7 of 8 people found the following review helpful
on December 12, 2013
I already reviewed Kino's single disc Blu-ray of THE BLUE ANGEL which only includes the original German language version, so I'll avoid delving into details about it on this Ultimate Edition. Suffice to say that it is identical to the earlier release.
What's special about the Ultimate Edition is that it offers - for the first time on Blu-ray - the rarely seen English version on a second disc. It has the actors speaking their lines phonetically, although portions of dialog not crucial to the narrative are left in German. The English version utilizes a few different camera angles and is also about three minutes shorter, but not because of any missing scenes; the translation of the dialog was streamlined to make it easier on the actors. This was especially true about Emil Jannings who hardly knew any English at all, whereas his co-star Marlene Dietrich knew enough to get by. In fact, Dietrich was the most versed in English than anyone else in the cast.
Having ordered my copy directly from Kino, I was able to receive it before the street date of December 17th. Since THE BLUE ANGEL is high on my list of favorite films, I didn't hesitate in ordering the Ultimate Edition, even if it meant doubling up on the German version. It's worth it because the quality of the English version is gorgeous; I would even say it's better than the German in sharpness and brightness, with very pleasing grain configuration. It also has less wear and the soundtrack is a bit more crisp.
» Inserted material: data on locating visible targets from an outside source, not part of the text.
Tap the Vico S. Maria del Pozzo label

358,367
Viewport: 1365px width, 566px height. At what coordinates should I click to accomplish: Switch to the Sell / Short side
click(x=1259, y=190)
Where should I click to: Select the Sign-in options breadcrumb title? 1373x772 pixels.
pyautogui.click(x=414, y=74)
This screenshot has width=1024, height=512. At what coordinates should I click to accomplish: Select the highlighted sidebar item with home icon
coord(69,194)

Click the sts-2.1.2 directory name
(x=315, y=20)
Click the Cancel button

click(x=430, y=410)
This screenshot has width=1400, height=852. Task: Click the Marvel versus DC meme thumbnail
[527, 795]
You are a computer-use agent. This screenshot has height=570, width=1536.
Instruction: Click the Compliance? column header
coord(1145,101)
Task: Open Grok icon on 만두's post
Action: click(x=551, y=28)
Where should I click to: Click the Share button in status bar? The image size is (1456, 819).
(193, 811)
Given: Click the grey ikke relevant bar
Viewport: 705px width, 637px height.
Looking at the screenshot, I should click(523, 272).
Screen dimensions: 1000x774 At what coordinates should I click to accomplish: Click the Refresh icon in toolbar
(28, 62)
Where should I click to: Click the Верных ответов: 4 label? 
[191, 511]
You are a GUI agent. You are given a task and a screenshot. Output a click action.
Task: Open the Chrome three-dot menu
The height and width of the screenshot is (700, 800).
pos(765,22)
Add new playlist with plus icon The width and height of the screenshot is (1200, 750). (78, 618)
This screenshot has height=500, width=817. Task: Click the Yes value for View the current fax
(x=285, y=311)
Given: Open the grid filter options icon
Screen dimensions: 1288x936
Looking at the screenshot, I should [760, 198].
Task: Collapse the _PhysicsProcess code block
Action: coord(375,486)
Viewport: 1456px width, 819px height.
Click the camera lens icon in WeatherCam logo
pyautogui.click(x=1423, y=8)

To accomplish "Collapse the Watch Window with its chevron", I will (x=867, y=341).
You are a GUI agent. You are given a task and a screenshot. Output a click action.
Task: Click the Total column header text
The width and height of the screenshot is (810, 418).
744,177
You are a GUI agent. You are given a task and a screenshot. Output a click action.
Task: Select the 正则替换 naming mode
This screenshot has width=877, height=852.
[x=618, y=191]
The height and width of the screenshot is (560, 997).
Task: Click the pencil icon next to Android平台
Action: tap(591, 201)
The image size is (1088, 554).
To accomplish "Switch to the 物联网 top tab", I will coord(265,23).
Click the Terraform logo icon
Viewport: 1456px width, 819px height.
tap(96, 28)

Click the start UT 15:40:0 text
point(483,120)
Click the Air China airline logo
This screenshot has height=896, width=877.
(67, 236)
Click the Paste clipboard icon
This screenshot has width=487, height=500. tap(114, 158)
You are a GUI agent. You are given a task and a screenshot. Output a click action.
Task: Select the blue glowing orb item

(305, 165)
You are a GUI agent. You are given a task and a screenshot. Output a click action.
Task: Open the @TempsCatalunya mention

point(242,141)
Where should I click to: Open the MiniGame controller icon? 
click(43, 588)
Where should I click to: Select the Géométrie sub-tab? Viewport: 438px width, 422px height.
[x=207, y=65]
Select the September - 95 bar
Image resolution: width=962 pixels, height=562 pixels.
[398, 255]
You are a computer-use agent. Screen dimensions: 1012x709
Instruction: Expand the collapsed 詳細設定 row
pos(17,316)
As much as I love Dietrich's original rendition of "Falling in Love Again", I think her English version of the song projects an even more haunting quality.
The fine assortment of extras include a scene comparison between the two versions, Dietrich's screen test, a clip from a 1971 Dietrich interview, footage from three of her concert performances, two trailers - one from the '30's and one from the '60's, and a photo gallery.
For me, the HD transfer of the English version justifies the double dip, and I must highly recommend this fine release to everyone else who loves THE BLUE ANGEL.
4 of 4 people found the following review helpful
on February 25, 2014
The iconic opening theme is missing for a few seconds as the opening titles roll. This was not the case in the previous DVD release. I can't believe Kino would let this out the door without correcting it! Quality control, please?
on March 12, 2015
The film has been cleaned up quite a bit, but still suffers from thousands of micro scratches on each frame, giving it the appearance of "noise" and reducing the contrast levels. Understandably, it is next to impossible for a human to clean up these sorts of films, but eventually computers will be able to predict what the film looked like originally, remove the scratches and totally restore the film. But it's not going to happen anytime soon.